Noise control: Use white noise (rain, ocean waves) or soft silicone earplugs to block sudden disturbances.
Replace screen time: read physical books, listen to calm music (60–80 BPM), or practice 10‑minute breathing exercises.
Physical relaxation: try progressive muscle relaxation or soak feet in 40°C warm water for 15 minutes.
Limit fluids: reduce water intake 2 hours before bed to avoid nighttime bathroom trips.
Dietary rules: Avoid caffeine and nicotine 3 hours before bed. Alcohol may speed falling asleep but damages REM sleep. Eat magnesium‑rich foods (vegetables, nuts) and tryptophan sources (bananas, milk) to relax nerves.
Exercise timing: Do 30 minutes of moderate daytime exercise (walking, swimming, yoga). Avoid intense workouts within 3 hours of bed; replace them with stretching or meditation.
Write a “worry list” and tomorrow’s to‑do list to unload your brain.
Practice 10‑minute mindfulness meditation to reduce anxiety.
Use positive suggestions to reduce fear of insomnia.
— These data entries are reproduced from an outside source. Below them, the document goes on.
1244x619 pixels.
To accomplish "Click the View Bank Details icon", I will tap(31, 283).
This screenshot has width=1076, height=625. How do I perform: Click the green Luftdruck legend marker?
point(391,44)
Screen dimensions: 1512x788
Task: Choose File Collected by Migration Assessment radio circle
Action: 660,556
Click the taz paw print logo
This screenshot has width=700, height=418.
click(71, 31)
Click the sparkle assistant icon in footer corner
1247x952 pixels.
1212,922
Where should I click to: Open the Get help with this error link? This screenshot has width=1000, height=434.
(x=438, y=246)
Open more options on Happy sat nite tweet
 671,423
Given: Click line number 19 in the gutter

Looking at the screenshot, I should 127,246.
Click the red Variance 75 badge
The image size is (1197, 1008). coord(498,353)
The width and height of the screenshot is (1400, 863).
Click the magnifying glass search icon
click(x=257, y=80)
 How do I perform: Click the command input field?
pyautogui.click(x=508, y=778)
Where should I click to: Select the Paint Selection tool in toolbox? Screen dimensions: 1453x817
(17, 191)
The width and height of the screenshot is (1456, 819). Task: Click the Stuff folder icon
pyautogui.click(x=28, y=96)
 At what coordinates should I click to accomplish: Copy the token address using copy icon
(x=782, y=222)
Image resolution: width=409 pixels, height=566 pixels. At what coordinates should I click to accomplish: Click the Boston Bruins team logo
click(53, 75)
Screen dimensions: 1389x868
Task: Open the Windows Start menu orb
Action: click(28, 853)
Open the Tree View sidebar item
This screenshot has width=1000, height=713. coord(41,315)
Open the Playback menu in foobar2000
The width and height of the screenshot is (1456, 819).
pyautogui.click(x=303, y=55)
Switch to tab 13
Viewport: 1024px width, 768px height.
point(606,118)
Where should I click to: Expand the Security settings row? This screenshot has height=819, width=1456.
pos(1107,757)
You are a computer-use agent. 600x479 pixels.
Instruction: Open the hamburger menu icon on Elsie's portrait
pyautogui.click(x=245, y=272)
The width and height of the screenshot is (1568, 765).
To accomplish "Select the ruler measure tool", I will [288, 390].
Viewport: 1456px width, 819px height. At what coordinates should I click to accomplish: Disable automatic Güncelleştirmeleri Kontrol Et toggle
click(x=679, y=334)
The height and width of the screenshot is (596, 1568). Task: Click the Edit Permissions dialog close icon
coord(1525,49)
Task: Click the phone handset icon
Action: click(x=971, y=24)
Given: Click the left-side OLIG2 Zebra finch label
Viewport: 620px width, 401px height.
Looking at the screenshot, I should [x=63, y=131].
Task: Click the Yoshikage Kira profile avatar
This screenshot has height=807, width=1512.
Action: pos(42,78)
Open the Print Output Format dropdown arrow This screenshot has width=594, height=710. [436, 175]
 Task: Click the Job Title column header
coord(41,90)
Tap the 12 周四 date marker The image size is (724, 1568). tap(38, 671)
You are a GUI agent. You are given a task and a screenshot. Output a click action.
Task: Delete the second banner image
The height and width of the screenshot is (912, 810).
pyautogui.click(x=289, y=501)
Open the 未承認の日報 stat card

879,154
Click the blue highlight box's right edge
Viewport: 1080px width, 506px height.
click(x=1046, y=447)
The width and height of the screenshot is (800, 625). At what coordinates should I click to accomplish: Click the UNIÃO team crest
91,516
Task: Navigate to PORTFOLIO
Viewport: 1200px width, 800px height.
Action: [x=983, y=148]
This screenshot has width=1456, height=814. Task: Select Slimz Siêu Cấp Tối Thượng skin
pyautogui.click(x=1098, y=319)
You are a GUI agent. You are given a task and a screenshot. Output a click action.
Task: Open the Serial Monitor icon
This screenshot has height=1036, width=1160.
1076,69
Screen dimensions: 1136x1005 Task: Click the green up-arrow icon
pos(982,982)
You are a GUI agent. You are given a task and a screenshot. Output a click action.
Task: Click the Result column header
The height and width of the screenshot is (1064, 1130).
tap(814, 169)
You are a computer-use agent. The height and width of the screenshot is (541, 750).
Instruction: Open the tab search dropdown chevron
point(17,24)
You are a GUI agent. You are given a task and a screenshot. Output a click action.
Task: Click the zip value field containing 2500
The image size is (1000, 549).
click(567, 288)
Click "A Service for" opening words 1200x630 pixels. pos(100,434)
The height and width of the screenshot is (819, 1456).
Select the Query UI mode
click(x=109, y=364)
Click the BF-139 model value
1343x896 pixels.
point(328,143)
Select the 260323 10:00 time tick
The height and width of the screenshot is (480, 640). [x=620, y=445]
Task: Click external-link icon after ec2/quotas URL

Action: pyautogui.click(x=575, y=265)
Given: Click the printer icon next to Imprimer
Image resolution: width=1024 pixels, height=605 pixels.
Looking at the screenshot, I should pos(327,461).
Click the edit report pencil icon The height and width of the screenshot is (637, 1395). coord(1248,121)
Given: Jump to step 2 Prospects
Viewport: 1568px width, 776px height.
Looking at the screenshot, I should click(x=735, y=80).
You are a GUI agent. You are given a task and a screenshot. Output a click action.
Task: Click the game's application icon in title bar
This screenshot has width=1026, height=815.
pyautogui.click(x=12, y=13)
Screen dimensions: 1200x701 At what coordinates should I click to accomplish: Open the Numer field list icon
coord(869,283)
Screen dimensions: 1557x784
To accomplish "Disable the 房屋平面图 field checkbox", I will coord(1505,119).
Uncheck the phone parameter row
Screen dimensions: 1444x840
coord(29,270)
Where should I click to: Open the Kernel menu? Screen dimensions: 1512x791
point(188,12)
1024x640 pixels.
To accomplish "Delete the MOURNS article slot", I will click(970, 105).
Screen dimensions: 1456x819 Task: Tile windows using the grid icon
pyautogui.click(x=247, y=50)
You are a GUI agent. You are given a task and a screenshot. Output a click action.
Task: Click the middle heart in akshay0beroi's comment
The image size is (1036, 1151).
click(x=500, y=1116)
4‑7‑8 breathing: inhale 4s, hold 7s, exhale 8s, repeat 4–5 times.
Keep the bed only for sleep to build a “bed = relaxation” reflex.
If not asleep in 20 minutes, get up and do a quiet activity until sleepy.
Keep a sleep log using apps to analyze bedtime, awakenings and quality.
Adjust pillows and bedding regularly for comfort and hygiene.
Avoid long‑term use of sleep aids; consult a doctor for chronic insomnia.